[Dataset entries]
════════
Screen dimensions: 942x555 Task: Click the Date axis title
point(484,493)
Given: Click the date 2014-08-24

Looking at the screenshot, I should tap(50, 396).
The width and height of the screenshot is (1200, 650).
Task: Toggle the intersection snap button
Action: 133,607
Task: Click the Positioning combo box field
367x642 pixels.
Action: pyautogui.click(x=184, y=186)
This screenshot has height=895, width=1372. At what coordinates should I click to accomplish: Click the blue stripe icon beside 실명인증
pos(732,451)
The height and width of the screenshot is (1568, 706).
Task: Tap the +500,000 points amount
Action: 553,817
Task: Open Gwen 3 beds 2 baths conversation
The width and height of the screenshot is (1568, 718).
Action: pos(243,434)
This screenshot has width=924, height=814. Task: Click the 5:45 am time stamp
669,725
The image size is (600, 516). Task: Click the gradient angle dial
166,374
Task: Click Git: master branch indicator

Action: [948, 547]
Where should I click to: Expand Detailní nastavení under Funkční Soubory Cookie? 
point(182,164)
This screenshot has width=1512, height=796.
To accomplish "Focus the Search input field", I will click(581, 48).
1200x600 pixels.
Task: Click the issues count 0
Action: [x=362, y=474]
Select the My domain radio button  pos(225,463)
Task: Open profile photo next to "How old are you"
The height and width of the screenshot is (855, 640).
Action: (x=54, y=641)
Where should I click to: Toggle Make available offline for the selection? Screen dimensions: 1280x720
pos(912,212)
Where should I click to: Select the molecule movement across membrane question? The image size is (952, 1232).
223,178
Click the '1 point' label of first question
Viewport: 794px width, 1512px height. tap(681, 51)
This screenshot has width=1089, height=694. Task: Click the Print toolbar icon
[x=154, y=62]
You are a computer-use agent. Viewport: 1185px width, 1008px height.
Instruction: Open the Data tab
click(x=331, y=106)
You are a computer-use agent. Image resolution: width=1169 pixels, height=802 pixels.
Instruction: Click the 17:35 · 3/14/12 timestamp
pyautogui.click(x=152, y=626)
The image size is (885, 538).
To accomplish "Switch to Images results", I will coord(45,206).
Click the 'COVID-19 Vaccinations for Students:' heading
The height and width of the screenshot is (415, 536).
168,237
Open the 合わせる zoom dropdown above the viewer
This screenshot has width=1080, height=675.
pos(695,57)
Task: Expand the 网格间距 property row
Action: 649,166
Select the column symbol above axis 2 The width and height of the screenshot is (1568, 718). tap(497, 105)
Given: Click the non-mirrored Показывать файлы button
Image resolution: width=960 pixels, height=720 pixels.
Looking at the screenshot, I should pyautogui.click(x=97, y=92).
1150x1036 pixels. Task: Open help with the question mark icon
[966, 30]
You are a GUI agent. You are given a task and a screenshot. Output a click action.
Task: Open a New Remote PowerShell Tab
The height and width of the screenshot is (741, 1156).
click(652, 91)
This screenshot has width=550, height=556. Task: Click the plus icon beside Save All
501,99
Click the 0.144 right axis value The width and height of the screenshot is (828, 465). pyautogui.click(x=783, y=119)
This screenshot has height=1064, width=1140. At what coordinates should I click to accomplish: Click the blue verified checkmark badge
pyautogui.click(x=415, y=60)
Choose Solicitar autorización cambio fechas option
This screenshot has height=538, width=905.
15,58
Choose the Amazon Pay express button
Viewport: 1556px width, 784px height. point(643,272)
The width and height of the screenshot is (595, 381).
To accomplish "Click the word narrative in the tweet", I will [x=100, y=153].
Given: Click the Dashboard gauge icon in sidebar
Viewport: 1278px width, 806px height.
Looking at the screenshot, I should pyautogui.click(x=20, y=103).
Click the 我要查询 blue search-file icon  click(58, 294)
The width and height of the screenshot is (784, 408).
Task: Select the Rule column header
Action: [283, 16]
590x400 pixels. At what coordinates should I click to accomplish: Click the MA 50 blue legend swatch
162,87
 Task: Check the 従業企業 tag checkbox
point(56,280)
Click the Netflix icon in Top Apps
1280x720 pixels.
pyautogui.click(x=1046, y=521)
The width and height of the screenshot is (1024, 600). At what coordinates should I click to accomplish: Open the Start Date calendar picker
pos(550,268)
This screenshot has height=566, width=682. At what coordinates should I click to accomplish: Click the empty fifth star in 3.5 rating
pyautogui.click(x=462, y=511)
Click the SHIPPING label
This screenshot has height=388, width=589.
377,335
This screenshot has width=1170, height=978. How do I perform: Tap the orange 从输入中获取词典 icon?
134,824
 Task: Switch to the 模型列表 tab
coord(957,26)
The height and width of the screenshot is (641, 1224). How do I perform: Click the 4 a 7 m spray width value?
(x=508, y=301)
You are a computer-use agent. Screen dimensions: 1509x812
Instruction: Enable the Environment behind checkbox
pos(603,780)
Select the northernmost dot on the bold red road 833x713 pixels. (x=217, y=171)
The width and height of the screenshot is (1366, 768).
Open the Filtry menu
════════
What you are asked to do:
Every piece of the data must be set down exactly. Omit nothing.

Output below:
Screen dimensions: 942x555 Task: Click the Date axis title
point(484,493)
Given: Click the date 2014-08-24

Looking at the screenshot, I should tap(50, 396).
The width and height of the screenshot is (1200, 650).
Task: Toggle the intersection snap button
Action: 133,607
Task: Click the Positioning combo box field
367x642 pixels.
Action: pyautogui.click(x=184, y=186)
This screenshot has height=895, width=1372. At what coordinates should I click to accomplish: Click the blue stripe icon beside 실명인증
pos(732,451)
The height and width of the screenshot is (1568, 706).
Task: Tap the +500,000 points amount
Action: 553,817
Task: Open Gwen 3 beds 2 baths conversation
The width and height of the screenshot is (1568, 718).
Action: pos(243,434)
This screenshot has width=924, height=814. Task: Click the 5:45 am time stamp
669,725
The image size is (600, 516). Task: Click the gradient angle dial
166,374
Task: Click Git: master branch indicator

Action: [948, 547]
Where should I click to: Expand Detailní nastavení under Funkční Soubory Cookie? 
point(182,164)
This screenshot has width=1512, height=796.
To accomplish "Focus the Search input field", I will click(581, 48).
1200x600 pixels.
Task: Click the issues count 0
Action: [x=362, y=474]
Select the My domain radio button  pos(225,463)
Task: Open profile photo next to "How old are you"
The height and width of the screenshot is (855, 640).
Action: (x=54, y=641)
Where should I click to: Toggle Make available offline for the selection? Screen dimensions: 1280x720
pos(912,212)
Where should I click to: Select the molecule movement across membrane question? The image size is (952, 1232).
223,178
Click the '1 point' label of first question
Viewport: 794px width, 1512px height. tap(681, 51)
This screenshot has width=1089, height=694. Task: Click the Print toolbar icon
[x=154, y=62]
You are a computer-use agent. Viewport: 1185px width, 1008px height.
Instruction: Open the Data tab
click(x=331, y=106)
You are a computer-use agent. Image resolution: width=1169 pixels, height=802 pixels.
Instruction: Click the 17:35 · 3/14/12 timestamp
pyautogui.click(x=152, y=626)
The image size is (885, 538).
To accomplish "Switch to Images results", I will coord(45,206).
Click the 'COVID-19 Vaccinations for Students:' heading
The height and width of the screenshot is (415, 536).
168,237
Open the 合わせる zoom dropdown above the viewer
This screenshot has width=1080, height=675.
pos(695,57)
Task: Expand the 网格间距 property row
Action: 649,166
Select the column symbol above axis 2 The width and height of the screenshot is (1568, 718). tap(497, 105)
Given: Click the non-mirrored Показывать файлы button
Image resolution: width=960 pixels, height=720 pixels.
Looking at the screenshot, I should pyautogui.click(x=97, y=92).
1150x1036 pixels. Task: Open help with the question mark icon
[966, 30]
You are a GUI agent. You are given a task and a screenshot. Output a click action.
Task: Open a New Remote PowerShell Tab
The height and width of the screenshot is (741, 1156).
click(652, 91)
This screenshot has width=550, height=556. Task: Click the plus icon beside Save All
501,99
Click the 0.144 right axis value The width and height of the screenshot is (828, 465). pyautogui.click(x=783, y=119)
This screenshot has height=1064, width=1140. At what coordinates should I click to accomplish: Click the blue verified checkmark badge
pyautogui.click(x=415, y=60)
Choose Solicitar autorización cambio fechas option
This screenshot has height=538, width=905.
15,58
Choose the Amazon Pay express button
Viewport: 1556px width, 784px height. point(643,272)
The width and height of the screenshot is (595, 381).
To accomplish "Click the word narrative in the tweet", I will [x=100, y=153].
Given: Click the Dashboard gauge icon in sidebar
Viewport: 1278px width, 806px height.
Looking at the screenshot, I should pyautogui.click(x=20, y=103).
Click the 我要查询 blue search-file icon  click(58, 294)
The width and height of the screenshot is (784, 408).
Task: Select the Rule column header
Action: [283, 16]
590x400 pixels. At what coordinates should I click to accomplish: Click the MA 50 blue legend swatch
162,87
 Task: Check the 従業企業 tag checkbox
point(56,280)
Click the Netflix icon in Top Apps
1280x720 pixels.
pyautogui.click(x=1046, y=521)
The width and height of the screenshot is (1024, 600). At what coordinates should I click to accomplish: Open the Start Date calendar picker
pos(550,268)
This screenshot has height=566, width=682. At what coordinates should I click to accomplish: Click the empty fifth star in 3.5 rating
pyautogui.click(x=462, y=511)
Click the SHIPPING label
This screenshot has height=388, width=589.
377,335
This screenshot has width=1170, height=978. How do I perform: Tap the orange 从输入中获取词典 icon?
134,824
 Task: Switch to the 模型列表 tab
coord(957,26)
The height and width of the screenshot is (641, 1224). How do I perform: Click the 4 a 7 m spray width value?
(x=508, y=301)
You are a computer-use agent. Screen dimensions: 1509x812
Instruction: Enable the Environment behind checkbox
pos(603,780)
Select the northernmost dot on the bold red road 833x713 pixels. (x=217, y=171)
The width and height of the screenshot is (1366, 768).
Open the Filtry menu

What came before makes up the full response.